DESPITE his attempt to drop out of the race, the chances of John McNulty being elected as a senator next week are growing.

Arts Minister Heather Humphreys has so far refused to identify the party official who told her to appoint Mr McNulty to a state board.

She is claiming she is "not at liberty to say".


Just as Taoiseach Enda Kenny was hoping to close the cronyism controversy, Ms Humphreys reignited the affair, saying she would not name the official because it is "a Fine Gael matter".

The focus is now shifting to the Arts Minister who appointed Mr McNulty to the board of the Irish Museum of Modern Art (IMMA).

The minister made the appointment after his name was given to her by Fine Gael headquarters.

Ms Humphreys said she takes full responsibility for Mr McNulty's appointment and had personally looked at his credentials.

"I received his CV, I looked at it, assessed it and I take full responsibility for appointing him to the board," she said.

Yet when asked what she meant when she had stated previously that valuable lessons had been learned, the minister declined to elaborate any further.

Mr McNulty has asked Coalition TDs and senators not to vote for him.

However, several Fine Gael and Labour members say they have already done so.

Labour deputy leader and Environment Minister Alan Kelly said he is still going to vote for Mr McNulty.

Mr Kelly said he has yet to cast his ballot, but added that he believes in voting and will not be supporting any of the other candidates.

"I have no intention of voting for a Sinn Fein candidate.
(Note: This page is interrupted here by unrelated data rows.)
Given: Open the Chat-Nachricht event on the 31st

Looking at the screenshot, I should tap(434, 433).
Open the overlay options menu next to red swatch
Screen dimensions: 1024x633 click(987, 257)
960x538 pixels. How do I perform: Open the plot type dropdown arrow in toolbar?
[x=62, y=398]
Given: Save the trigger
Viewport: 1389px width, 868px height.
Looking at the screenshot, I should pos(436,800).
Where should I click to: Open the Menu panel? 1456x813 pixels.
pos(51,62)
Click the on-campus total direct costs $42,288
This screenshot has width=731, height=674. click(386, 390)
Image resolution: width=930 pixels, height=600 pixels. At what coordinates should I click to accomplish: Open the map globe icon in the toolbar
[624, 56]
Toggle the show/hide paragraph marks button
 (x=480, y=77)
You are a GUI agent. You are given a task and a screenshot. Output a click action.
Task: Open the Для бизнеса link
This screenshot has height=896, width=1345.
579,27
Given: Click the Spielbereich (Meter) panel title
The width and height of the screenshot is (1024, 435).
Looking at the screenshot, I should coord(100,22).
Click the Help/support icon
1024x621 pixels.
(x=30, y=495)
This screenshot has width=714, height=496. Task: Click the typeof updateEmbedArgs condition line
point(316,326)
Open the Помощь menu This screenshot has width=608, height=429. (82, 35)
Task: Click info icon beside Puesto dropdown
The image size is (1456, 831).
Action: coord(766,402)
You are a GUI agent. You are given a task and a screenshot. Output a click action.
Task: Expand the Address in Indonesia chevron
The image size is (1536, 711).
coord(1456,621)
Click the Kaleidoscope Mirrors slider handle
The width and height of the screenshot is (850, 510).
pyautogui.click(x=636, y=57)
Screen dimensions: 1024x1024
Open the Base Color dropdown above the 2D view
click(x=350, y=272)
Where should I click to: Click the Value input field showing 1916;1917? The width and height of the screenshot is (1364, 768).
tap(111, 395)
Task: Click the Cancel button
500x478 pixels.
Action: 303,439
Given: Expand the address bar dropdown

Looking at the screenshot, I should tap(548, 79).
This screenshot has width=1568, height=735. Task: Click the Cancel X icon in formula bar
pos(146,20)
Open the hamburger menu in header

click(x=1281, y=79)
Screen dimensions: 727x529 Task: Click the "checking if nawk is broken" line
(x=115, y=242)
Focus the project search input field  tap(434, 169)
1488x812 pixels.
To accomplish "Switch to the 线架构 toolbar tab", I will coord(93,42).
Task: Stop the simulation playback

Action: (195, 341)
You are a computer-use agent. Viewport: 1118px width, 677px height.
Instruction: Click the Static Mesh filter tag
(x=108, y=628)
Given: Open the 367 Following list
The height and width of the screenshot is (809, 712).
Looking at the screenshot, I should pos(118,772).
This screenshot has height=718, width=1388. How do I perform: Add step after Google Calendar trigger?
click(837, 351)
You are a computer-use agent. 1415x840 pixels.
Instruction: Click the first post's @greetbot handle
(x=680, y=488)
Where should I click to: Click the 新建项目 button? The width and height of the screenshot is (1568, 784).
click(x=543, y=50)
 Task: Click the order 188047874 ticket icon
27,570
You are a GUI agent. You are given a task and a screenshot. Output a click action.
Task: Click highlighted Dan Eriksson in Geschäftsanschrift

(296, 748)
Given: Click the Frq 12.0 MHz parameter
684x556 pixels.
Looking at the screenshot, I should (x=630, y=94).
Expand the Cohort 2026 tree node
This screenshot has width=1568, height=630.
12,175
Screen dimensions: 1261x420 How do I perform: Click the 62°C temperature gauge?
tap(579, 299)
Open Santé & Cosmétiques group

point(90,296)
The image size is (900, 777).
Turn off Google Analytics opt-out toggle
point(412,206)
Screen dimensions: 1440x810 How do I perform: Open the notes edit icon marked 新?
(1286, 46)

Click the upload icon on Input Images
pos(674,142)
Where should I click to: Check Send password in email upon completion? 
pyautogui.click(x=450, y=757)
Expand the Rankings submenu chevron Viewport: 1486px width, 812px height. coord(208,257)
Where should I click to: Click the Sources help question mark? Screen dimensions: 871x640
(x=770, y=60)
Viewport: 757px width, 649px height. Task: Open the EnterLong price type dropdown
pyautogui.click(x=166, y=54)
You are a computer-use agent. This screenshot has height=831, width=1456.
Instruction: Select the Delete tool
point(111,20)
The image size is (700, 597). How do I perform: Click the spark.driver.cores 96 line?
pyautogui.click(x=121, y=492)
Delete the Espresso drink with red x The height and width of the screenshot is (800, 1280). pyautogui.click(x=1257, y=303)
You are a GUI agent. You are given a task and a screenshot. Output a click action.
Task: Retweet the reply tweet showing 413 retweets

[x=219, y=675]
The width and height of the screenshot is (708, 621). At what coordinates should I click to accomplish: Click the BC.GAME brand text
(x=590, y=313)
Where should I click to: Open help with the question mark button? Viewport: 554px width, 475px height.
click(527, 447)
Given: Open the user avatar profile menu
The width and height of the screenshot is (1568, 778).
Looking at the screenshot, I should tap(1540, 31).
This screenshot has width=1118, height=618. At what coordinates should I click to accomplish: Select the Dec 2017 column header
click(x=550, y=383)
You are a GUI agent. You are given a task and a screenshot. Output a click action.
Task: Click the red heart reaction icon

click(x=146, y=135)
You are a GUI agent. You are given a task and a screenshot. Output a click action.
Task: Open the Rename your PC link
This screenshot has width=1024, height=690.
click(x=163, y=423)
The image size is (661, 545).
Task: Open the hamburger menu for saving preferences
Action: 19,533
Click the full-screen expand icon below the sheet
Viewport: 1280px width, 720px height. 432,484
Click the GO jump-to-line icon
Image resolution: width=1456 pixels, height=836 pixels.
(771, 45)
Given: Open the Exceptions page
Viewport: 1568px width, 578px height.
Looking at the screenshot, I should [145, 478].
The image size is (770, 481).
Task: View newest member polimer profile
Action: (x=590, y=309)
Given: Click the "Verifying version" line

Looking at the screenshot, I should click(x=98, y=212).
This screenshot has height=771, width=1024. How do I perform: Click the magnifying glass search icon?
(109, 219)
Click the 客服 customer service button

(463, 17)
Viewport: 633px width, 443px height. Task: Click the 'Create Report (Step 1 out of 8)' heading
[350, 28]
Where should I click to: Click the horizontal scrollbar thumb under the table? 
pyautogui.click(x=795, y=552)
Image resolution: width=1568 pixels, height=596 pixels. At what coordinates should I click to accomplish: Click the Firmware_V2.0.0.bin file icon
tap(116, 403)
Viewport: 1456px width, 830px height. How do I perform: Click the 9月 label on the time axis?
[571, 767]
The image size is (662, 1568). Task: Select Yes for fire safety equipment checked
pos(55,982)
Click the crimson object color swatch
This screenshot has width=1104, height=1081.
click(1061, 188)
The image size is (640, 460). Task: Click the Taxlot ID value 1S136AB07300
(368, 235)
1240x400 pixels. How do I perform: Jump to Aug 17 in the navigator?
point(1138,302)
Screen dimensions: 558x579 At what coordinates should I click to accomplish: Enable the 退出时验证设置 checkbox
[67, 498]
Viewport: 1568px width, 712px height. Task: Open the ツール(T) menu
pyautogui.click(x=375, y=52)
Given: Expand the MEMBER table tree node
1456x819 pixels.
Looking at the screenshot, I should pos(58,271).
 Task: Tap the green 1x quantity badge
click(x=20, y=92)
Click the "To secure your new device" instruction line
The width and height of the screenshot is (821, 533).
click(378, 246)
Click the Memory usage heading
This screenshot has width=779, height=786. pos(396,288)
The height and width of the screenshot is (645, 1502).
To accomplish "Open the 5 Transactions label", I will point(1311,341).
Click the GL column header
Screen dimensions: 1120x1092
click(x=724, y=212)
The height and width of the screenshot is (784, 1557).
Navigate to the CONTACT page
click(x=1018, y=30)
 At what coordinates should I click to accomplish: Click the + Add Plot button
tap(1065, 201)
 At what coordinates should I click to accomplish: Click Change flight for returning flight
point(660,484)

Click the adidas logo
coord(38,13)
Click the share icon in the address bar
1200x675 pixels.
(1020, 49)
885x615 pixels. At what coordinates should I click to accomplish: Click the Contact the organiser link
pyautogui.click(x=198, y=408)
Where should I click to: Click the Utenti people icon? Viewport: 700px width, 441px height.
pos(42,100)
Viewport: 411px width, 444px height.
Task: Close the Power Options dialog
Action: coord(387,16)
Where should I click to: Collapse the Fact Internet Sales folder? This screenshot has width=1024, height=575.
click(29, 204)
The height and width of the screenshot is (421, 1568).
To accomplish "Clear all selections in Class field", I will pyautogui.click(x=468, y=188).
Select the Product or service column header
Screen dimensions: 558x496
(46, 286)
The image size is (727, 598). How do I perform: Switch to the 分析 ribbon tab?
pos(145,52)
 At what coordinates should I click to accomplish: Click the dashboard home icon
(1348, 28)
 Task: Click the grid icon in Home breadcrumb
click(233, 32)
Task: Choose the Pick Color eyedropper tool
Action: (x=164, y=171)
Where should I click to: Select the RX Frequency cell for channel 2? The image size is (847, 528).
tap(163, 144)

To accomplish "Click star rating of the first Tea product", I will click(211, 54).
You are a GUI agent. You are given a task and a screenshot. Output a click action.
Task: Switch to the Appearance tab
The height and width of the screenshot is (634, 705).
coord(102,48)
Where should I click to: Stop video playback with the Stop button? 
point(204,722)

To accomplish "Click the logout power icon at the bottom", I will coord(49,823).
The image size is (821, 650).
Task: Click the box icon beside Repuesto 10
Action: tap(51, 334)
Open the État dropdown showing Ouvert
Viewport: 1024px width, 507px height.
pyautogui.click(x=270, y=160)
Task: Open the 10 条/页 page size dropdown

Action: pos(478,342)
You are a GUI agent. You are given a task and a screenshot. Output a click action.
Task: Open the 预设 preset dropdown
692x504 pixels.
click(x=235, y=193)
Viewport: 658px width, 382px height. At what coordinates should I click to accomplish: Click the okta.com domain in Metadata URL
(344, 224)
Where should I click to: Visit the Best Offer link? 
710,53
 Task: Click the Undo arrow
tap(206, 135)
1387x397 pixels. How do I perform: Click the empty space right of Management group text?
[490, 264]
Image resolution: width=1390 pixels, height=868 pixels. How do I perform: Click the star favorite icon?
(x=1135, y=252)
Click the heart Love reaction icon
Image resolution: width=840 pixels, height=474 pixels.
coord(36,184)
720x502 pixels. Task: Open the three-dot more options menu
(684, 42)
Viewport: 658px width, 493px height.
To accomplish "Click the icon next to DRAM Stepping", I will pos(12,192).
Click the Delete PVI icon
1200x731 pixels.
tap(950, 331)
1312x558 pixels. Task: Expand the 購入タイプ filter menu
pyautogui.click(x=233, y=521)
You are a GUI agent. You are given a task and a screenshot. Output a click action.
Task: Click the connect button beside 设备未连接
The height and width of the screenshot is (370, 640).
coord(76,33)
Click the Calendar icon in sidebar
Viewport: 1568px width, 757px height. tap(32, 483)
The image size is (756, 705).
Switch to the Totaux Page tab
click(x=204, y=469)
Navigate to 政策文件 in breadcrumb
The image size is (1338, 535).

I have no intention of voting for a candidate supported by Fianna Fail," he said on RTE's News at One.

"In that scenario, I have no option by definition but to vote for what was the government candidate.

"That was always my intention and I have no intention of changing it."


Independent TD Mick Wallace said Labour should leave the Coalition.

"People would like Enda's head on a plate and you can deliver that," he said.

Tanaiste Joan Burton insisted her party pushed through a new state board appointment system in response to the row.

The Labour leader said Fianna Fail made hundreds of rushed board appointments on leaving office in 2011.